М. Родин: А когда, в каком тысячелетии, в каком месте возникла первая городская цивилизация?
Ш. Амиров: Если абстрагироваться от естественнонаучных данных, С-14, который очень удревняет, это середина четвёртого тысячелетия. Тогда можно уже стопроцентно говорить. А на севере Месопотамии были отдельные города, были, видимо, какие-то переселенческие популяции. В хабурском районе, где мы работали, было два города, синхронных шумерским городам. Это Хамукар и Тель-Брак. Но массово городское строительство пошло уже в третьем тысячелетии. А ещё более массово оно пошло, когда климатический кризис в середине третьего тысячелетия заставил людей переселиться и сгруппироваться в отдельных центрах.

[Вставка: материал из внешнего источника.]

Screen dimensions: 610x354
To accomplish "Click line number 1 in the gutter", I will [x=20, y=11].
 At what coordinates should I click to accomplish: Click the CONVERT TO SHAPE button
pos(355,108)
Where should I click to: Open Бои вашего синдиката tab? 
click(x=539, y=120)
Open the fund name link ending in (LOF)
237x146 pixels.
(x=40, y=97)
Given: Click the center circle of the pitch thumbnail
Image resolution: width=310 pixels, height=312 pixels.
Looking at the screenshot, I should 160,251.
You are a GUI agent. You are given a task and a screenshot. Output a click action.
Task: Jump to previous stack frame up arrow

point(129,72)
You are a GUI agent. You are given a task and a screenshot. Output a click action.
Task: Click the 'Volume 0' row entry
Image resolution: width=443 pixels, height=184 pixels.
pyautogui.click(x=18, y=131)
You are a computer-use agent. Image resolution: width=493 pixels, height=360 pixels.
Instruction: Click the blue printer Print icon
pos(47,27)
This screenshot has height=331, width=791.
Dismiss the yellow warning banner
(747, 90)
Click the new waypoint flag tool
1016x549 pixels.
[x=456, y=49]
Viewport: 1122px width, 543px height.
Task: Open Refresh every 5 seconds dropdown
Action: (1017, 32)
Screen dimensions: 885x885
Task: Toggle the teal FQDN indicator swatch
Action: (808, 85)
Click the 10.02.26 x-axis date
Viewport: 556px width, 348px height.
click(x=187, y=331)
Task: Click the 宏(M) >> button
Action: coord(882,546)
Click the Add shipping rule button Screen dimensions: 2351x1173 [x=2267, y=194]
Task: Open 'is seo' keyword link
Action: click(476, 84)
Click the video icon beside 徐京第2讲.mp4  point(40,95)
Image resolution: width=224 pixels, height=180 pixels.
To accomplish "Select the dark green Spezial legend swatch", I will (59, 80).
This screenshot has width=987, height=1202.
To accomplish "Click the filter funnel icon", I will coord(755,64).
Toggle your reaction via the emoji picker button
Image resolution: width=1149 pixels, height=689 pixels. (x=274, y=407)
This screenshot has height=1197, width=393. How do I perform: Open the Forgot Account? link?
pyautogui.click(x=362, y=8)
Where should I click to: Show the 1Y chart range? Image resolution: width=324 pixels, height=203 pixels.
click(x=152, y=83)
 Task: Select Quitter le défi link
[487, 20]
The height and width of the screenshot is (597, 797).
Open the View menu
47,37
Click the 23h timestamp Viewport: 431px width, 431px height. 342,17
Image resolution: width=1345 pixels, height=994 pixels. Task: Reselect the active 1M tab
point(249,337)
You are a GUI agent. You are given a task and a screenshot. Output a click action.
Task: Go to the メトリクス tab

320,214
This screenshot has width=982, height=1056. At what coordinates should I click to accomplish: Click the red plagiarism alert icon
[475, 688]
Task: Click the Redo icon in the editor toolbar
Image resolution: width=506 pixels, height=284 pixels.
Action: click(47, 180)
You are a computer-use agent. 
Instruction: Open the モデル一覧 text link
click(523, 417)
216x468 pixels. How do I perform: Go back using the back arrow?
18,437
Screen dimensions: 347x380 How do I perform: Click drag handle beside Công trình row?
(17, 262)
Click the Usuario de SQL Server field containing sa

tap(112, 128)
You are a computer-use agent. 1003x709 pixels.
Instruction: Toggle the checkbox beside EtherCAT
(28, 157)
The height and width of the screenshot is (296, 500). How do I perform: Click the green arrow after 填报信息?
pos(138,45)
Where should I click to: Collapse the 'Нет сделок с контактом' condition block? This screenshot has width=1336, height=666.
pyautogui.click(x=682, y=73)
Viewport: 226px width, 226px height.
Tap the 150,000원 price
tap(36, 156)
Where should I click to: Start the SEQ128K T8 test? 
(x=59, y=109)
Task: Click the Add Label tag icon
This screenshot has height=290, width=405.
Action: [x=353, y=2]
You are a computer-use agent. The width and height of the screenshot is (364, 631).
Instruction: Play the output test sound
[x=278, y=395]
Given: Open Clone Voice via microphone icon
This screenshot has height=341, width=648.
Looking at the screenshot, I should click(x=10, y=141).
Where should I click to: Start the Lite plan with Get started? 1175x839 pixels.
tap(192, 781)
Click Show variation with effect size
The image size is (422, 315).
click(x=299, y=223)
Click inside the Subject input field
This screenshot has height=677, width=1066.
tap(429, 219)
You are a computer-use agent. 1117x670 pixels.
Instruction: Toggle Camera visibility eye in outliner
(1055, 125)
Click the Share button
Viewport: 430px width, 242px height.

М. Родин: То есть их просто климат сбил вместе.
Ш. Амиров: Да, это был один из важных мотивов. Вторая половина третьего тысячелетия на севере Месопотамии даёт очень высокую концентрацию населения при том, что уменьшается количество поселений.
М. Родин: Если мы говорили про шестое тысячелетие, Айн-Газаль – это две тысячи человек. А здесь сколько максимум?
Ш. Амиров: Это тоже тысячи человек. Так посчитать довольно сложно. Хазна меньше двух гектаров. А эти памятники, уже городские, это десять. Даже Тель-Брак, который англичане систематически копали, ещё с сэра Макса Маллована, с довоенных лет и до последнего времени, до начала гражданской войны в Сирии, вскрыт на очень небольшой площади. Поэтому судить об этом сложно. Но это тысячи человек.
М. Родин: Не десятки тысяч?
Ш. Амиров: Не десятки. И ещё важный момент для формирования городов – это торговля. Почему возникают самые ранние города в Хабурской степи? Они контролировали торговлю, сначала обсидиана. Торговля там была с неолита. А потом металл. Восточная Анатолия давала сырьё. И на торговых путях возникали центры, которые контролировали его перемещение. Везде учёт и контроль – это центральное понятие цивилизации.